▸ **What is required**: Please copy each line of the listing below in which the word "accomplish" appears.

▸ **Input data**:
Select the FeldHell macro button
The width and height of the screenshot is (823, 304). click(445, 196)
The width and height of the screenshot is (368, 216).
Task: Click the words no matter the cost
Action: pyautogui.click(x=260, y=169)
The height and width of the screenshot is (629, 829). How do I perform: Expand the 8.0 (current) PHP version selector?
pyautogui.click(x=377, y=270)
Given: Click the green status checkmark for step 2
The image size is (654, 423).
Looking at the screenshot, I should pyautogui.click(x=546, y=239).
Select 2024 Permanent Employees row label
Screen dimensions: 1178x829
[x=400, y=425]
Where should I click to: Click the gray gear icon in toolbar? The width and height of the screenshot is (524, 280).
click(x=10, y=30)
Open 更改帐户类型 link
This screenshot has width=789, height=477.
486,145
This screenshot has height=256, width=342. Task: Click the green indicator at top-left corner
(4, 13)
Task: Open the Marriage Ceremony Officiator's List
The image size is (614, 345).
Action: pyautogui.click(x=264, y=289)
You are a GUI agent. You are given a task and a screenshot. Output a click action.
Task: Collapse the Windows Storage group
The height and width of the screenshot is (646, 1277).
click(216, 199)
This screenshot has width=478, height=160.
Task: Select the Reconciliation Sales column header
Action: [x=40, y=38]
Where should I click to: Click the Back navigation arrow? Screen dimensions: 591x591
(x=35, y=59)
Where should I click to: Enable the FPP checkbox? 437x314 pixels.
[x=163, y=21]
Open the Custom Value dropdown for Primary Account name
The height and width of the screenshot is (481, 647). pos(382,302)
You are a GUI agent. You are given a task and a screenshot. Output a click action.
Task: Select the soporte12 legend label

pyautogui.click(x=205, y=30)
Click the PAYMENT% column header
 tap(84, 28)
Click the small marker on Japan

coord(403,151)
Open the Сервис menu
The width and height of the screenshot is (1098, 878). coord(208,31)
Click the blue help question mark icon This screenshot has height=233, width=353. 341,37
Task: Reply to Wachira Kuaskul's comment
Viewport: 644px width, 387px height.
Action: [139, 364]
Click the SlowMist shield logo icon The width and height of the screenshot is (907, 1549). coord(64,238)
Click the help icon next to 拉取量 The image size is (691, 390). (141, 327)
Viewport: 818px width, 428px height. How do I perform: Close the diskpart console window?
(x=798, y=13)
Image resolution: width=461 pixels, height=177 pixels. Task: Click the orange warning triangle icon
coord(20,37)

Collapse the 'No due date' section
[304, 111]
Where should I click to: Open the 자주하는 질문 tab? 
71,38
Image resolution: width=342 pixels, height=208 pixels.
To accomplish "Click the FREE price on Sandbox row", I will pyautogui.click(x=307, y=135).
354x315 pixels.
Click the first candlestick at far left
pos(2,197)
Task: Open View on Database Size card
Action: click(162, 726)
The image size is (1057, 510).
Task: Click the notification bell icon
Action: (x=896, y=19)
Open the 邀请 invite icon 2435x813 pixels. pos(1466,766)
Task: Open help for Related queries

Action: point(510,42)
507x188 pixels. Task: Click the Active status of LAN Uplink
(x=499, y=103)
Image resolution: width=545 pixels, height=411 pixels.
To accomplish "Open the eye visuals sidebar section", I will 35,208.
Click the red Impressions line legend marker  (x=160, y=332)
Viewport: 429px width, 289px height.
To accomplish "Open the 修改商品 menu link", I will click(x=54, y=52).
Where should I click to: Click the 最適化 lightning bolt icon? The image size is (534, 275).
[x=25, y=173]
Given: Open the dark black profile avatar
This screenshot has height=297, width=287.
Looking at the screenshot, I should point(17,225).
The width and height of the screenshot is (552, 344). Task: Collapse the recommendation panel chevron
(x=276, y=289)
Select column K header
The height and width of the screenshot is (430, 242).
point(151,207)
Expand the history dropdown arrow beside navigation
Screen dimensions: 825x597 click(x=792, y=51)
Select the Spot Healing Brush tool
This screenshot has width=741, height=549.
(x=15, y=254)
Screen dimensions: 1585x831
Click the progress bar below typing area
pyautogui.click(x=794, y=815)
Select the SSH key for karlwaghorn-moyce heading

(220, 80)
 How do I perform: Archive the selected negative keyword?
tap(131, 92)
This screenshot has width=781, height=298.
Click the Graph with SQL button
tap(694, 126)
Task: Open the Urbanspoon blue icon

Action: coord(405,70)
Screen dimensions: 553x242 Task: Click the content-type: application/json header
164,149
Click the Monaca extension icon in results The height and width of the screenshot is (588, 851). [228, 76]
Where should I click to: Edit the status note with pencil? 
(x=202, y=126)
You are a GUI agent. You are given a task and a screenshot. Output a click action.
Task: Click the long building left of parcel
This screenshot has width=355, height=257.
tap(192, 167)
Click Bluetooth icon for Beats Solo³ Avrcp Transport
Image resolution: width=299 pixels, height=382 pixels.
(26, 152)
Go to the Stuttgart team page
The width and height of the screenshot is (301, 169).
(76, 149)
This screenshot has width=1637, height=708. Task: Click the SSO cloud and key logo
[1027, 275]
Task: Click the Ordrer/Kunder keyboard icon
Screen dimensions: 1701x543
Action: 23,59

▸ **Answer to the problem**:
To accomplish "Click the FREE price on Sandbox row", I will pyautogui.click(x=307, y=135).
To accomplish "Open the eye visuals sidebar section", I will 35,208.
To accomplish "Open the 修改商品 menu link", I will click(x=54, y=52).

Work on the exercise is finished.